- Tuesday, June 13, 2023

America, NATO and our Pacific allies have been dragged into a new era of hostility with a loose alliance of autocratic states: China, Russia, North Korea, Iran and perhaps now Saudi Arabia.

It’s fashionable to obsess about the dangers of a second Cold War, but the emerging multipolar world is hardly a replay of competition with the Soviet Union. In the 1960s and 1970s, the United States enjoyed conventional military supremacy and the clout of by far the world’s richest and most dynamic economy.

America competed with the Soviet Union for influence in the developing world by offering market access, humanitarian aid, development finance and institutional support through the World Trade Organization, International Monetary Fund and World Bank — as well as military support and technical assistance.

When nations fell into financial distress, the United States with its allies could obtain democratic and economic reforms with a virtual monopoly of resources.

Those days are gone. The WTO is moribund, and developing nations whose economies have been wracked by COVID, inflation, food shortages created by the war in Ukraine, and rising interest rates are increasingly seeking assistance that involves the major international institutions, but with China replacing the United States as their major creditor and holding the keys to debt restructuring.

One of the hallmarks of Cold War 2.0 is the emergence players outside the Western alliance and axis of autocrats who enjoy much more significant economic, financial or technological clout. They are either hostile to the West’s democratic values or simply willing to ignore, for example, Russia’s atrocities in Ukraine, China’s surveillance state and its repression of millions of Muslims in Xinjiang, and Iran’s terrorist activities as long as those don’t affect them.

They are transactional to the point of decadence and don’t always see the world in the sharp contrast of good and evil as Western leaders and citizens are more inclined.

A Cambridge University report found that in liberal democracies, 75% of the people hold negative views of China and 87% negative views of Russia. Among the 6 billion living elsewhere, perceptions are almost the reverse.

The upshot, despite three generations of U.S. and European support, is that Israel refused to provide Ukraine with its Iron Dome air defenses. India happily buys more oil from Russia. Saudi Arabia is cooperating with Russia to raise the price of oil, thereby boosting the latter’s war chest. Brazil is forging closer ties with China.

The botched American withdrawal from Afghanistan, reluctance to provide Ukraine with the weapons it needs to avoid stalemate and prevail, and the overreliance of U.S. policy on economic sanctions — specifically to deal with Russian, Iranian, North Korean and Chinese provocations — are inspiring developing and emerging economies to seek alternatives to the dollar for conducting international transactions and backing their currencies.

_Required tasks_:
1: In the article on a second Cold War, what share of people in liberal democracies hold negative views of Russia, according to the Cambridge University report?
2: Can you turn the paragraph of the article on a second Cold War that begins "The upshot, despite three generations" into a short list that keeps its main facts?
3: Could you carry on the article on a second Cold War, picking up after its final paragraph?

_Available data_:
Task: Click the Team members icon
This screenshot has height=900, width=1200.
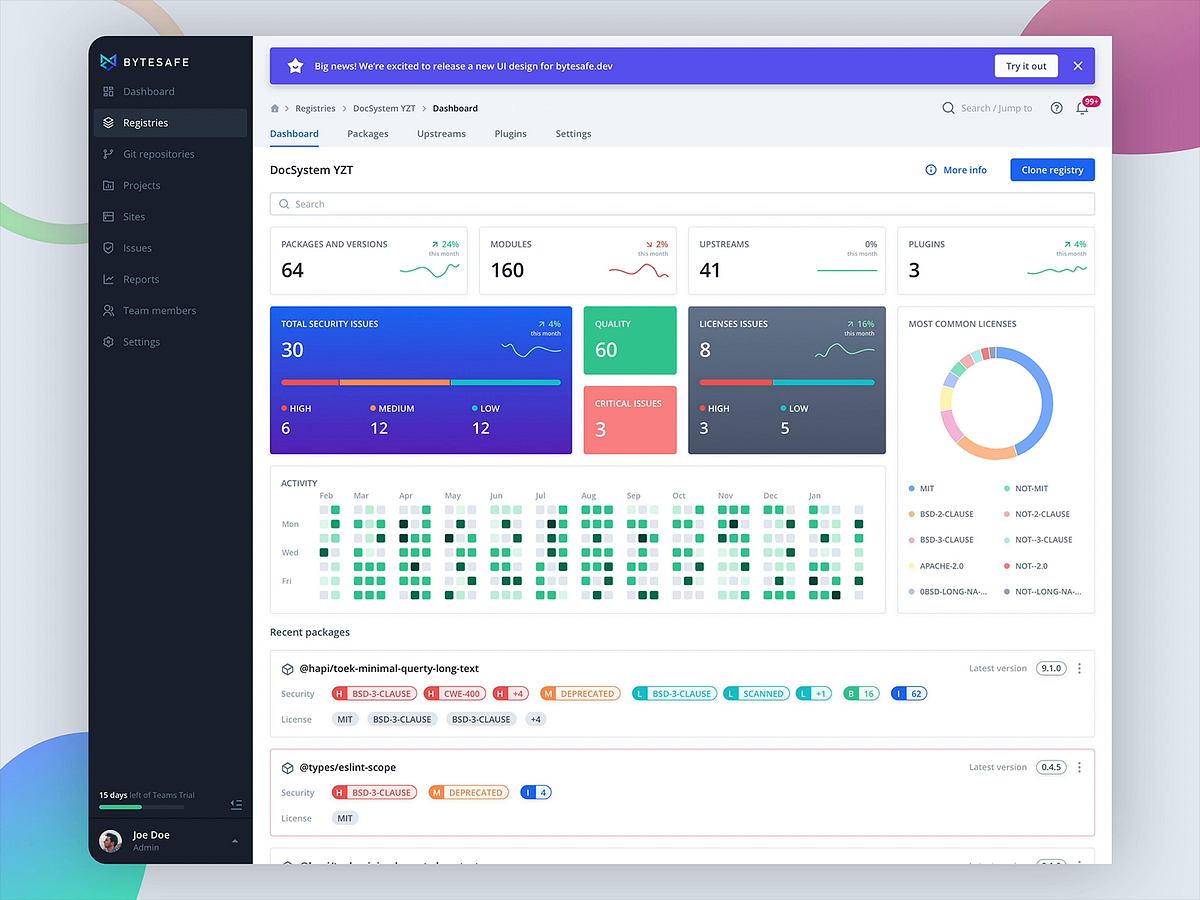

_Response list_:
1: 87% of people in liberal democracies hold negative views of Russia.

2:
Despite three generations of U.S. and European support:
- Israel refused to provide Ukraine with its Iron Dome air defenses.
- India buys more oil from Russia.
- Saudi Arabia is cooperating with Russia to raise the price of oil, which boosts Russia's war chest.
- Brazil is forging closer ties with China.

3:
India and Malaysia have agreed to settle commercial transactions in rupees instead of dollars. Saudi Arabia and the United Arab Emirates are seeking alternatives to the dollar for oil payments. Brazil and China will settle their trade in yuan and real. Indonesia is preparing to phase out Visa and Mastercard in favor of a local payment system.

So far, the overall effects have been small, but should China permit greater convertibility of yuan and provide a secure supply of yuan-denominated bonds, its currency could quickly satisfy nonaligned nations with a significant substitute for the dollar as their primary reserve currency.

At that point, the bite of U.S. and allied sanctions on Russia, Iran and others becomes greatly diminished, and NATO would be forced to rely more on kinetic force to hold back Russian aggression and elsewhere when vital strategic interests are at stake.

But it is hardly clear that the United States — even with the full cooperation and assent of allies — has the military resources to defend Europe’s eastern flank and Taiwan against invasion.

On top of the chilling effect of economic sanctions, U.S. trade policy under Presidents Donald Trump and Biden is decidedly nationalistic and protectionist.

That makes sense as a policy toward China and other autocrats, but to the rest of the world, it makes America look no better than China.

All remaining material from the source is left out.